### THE TASK:
Could you copy out the records word for word, from the line with "At what coordinates" through the line with "(x=661, y=267)", both included, leaving out the pictures?

### RECORDS TO USE:
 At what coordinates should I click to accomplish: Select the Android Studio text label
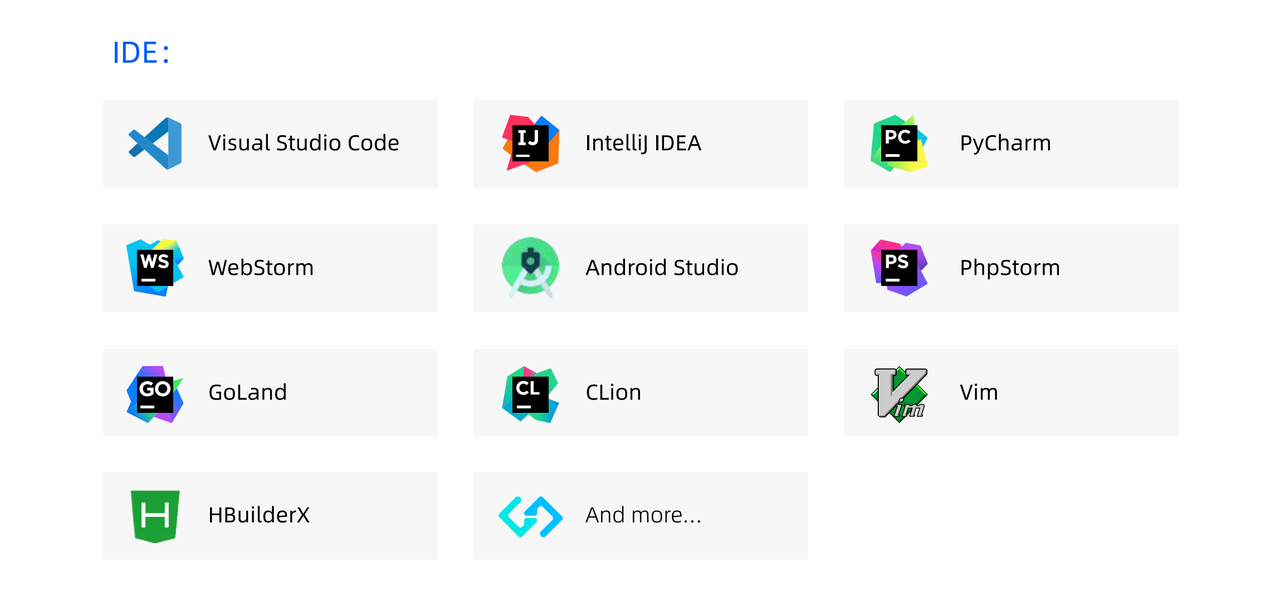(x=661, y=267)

---

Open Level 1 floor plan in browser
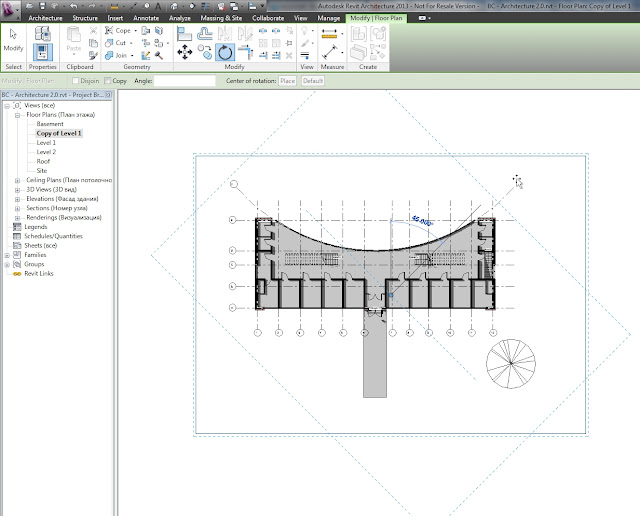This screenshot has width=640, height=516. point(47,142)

--

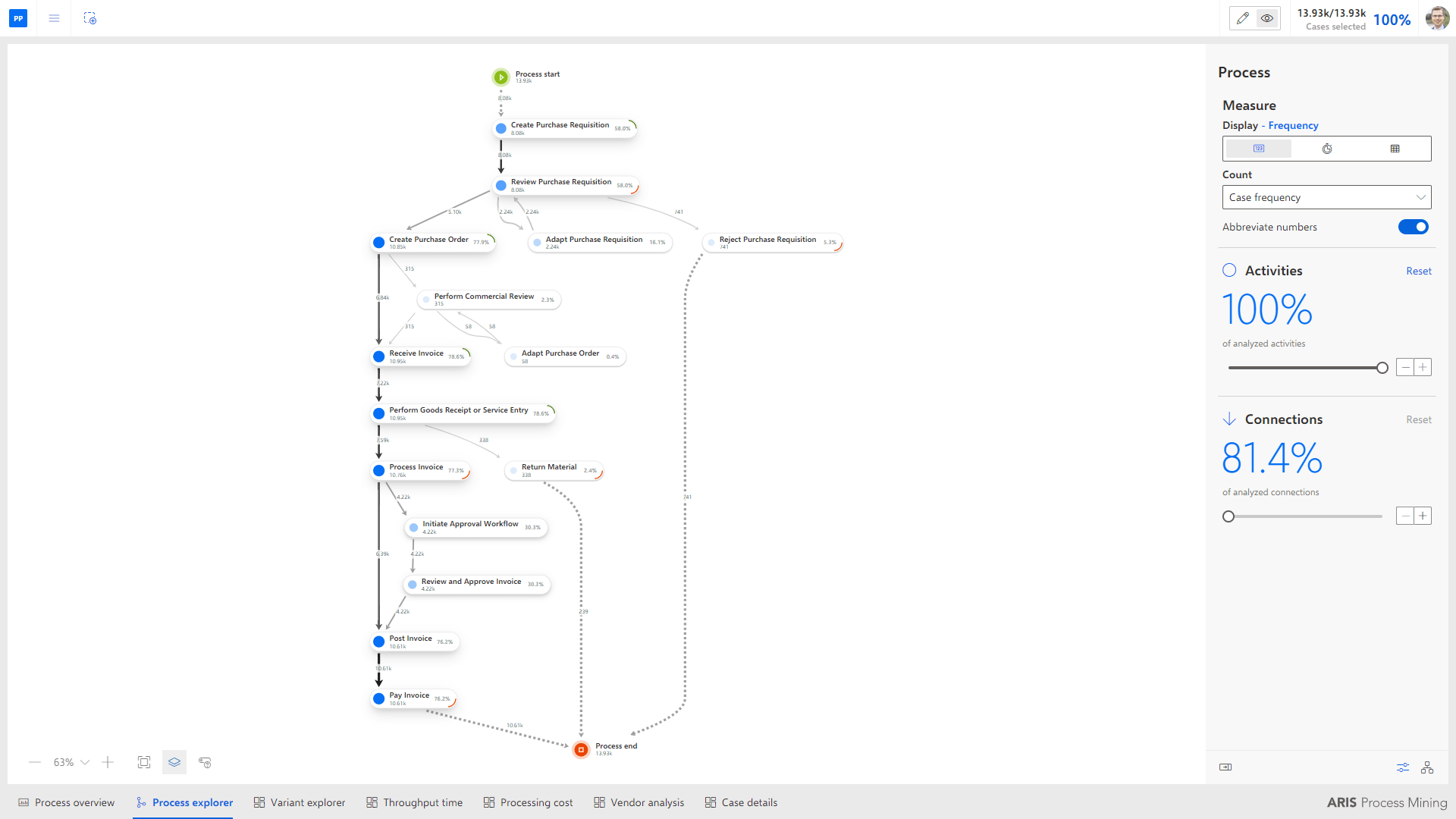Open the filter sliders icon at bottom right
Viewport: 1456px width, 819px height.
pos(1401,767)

### WORKED SOLUTION:
 At what coordinates should I click to accomplish: Select the Android Studio text label
(x=661, y=267)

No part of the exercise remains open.